= Fluxomics =

Fluxomics describes the various approaches that seek to determine the rates of metabolic reactions within a biological entity. While metabolomics can provide instantaneous information on the metabolites in a biological sample, metabolism is a dynamic process. The significance of fluxomics is that metabolic fluxes determine the cellular phenotype. It has the added advantage of being based on the metabolome which has fewer components than the genome or proteome.

Fluxomics falls within the field of systems biology which developed with the appearance of high throughput technologies. Systems biology recognizes the complexity of biological systems and has the broader goal of explaining and predicting this complex behavior.

== Metabolic flux ==
Metabolic flux refers to the rate of metabolite conversion in a metabolic network. For a reaction this rate is a function of both enzyme abundance and enzyme activity. Enzyme concentration is itself a function of transcriptional and translational regulation in addition to the stability of the protein. Enzyme activity is affected by the kinetic parameters of the enzyme, the substrate concentrations, the product concentrations, and the effector molecules concentration. The genomic and environmental effects on metabolic flux are what determine healthy or diseased phenotype.

== Fluxome ==
Similar to genome, transcriptome, proteome, and metabolome, the fluxome is defined as the complete set of metabolic fluxes in a cell. However, unlike the others the fluxome is a dynamic representation of the phenotype. This is due to the fluxome resulting from the interactions of the metabolome, genome, transcriptome, proteome, post-translational modifications and the environment.

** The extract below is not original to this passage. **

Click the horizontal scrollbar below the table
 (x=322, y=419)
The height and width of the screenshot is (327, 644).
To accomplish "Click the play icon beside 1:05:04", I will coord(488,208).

== Flux analysis technologies ==
Two important technologies are flux balance analysis (FBA) and ^{13}C-fluxomics. In FBA metabolic fluxes are estimated by first representing the metabolic reactions of a metabolic network in a numerical matrix containing the stoichiometric coefficients of each reaction. The stoichiometric coefficients constrain the system model and are why FBA is only applicable to steady state conditions. Additional constraints can be imposed. By providing constraints the possible set of solutions to the system are reduced. Following the addition of constraints the system model is optimized. Flux-balance analysis resources include the BIGG database, the COBRA toolbox, and FASIMU.

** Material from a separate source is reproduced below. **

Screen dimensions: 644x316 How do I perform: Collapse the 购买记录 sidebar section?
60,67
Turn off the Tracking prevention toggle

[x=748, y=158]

In ^{13}C-fluxomics, metabolic precursors are enriched with ^{13}C before being introduced to the system. Using an analytical technique such as mass spectrometry or nuclear magnetic resonance spectroscopy the level of incorporation of ^{13}C into metabolites can be measured and with stoichiometry the metabolic fluxes can be estimated.

==Stoichiometric and kinetic paradigms==
A number of different methods, broadly divided into stoichiometric and kinetic paradigms.

Within the stoichiometric paradigm, a number of relatively simple linear algebra methods use restricted metabolic networks or genome-scale metabolic network models to perform flux balance analysis and the array of techniques derived from it. These linear equations are useful for steady state conditions. Dynamic methods are not yet usable. On the more experimental side, metabolic flux analysis allows the empirical estimation of reaction rates by stable isotope labelling.

Within the kinetic paradigm, kinetic modelling of metabolic networks can be purely theoretical, exploring the potential space of dynamic metabolic fluxes under perturbations away from steady state using formalisms such as biochemical systems theory. Such explorations are most informative when accompanied by empirical measurements of the system under study following actual perturbations, as is the case in metabolic control analysis.

==Constraint based reconstruction and analysis==
Collected methods in fluxomics have been described as "COBRA" methods, for constraint based reconstruction and analysis. A number of software tools and environments have been created for this purpose.

Although it can only be measured indirectly, metabolic flux is the critical link between genes, proteins and the observable phenotype. This is due to the fluxome integrating mass-energy, information, and signaling networks. Fluxomics has the potential to provide a quantifiable representation of the effect the environment has on the phenotype because the fluxome describes the genome environment interaction. In the fields of metabolic engineering and systems biology, fluxomic methods are considered a key enabling technology due to their unique position in the ontology of biological processes, allowing genome scale stoichiometric models to act as a framework for the integration of diverse biological datasets.

== Examples of use in research ==
One potential application of fluxomic techniques is in drug design. Rama et al. used FBA to study the mycolic acid pathway in Mycobacterium tuberculosis. Mycolic acids are known to be important to M. tuberculosis survival and as such its pathway has been studied extensively. This allowed the construction of a model of the pathway and for FBA to analyze it. The results of this found multiple possible drug targets for future investigation.

FBA was used to analyze the metabolic networks of multidrug-resistant Staphylococcus aureus. By performing in silico single and double gene deletions many enzymes essential to growth were identified.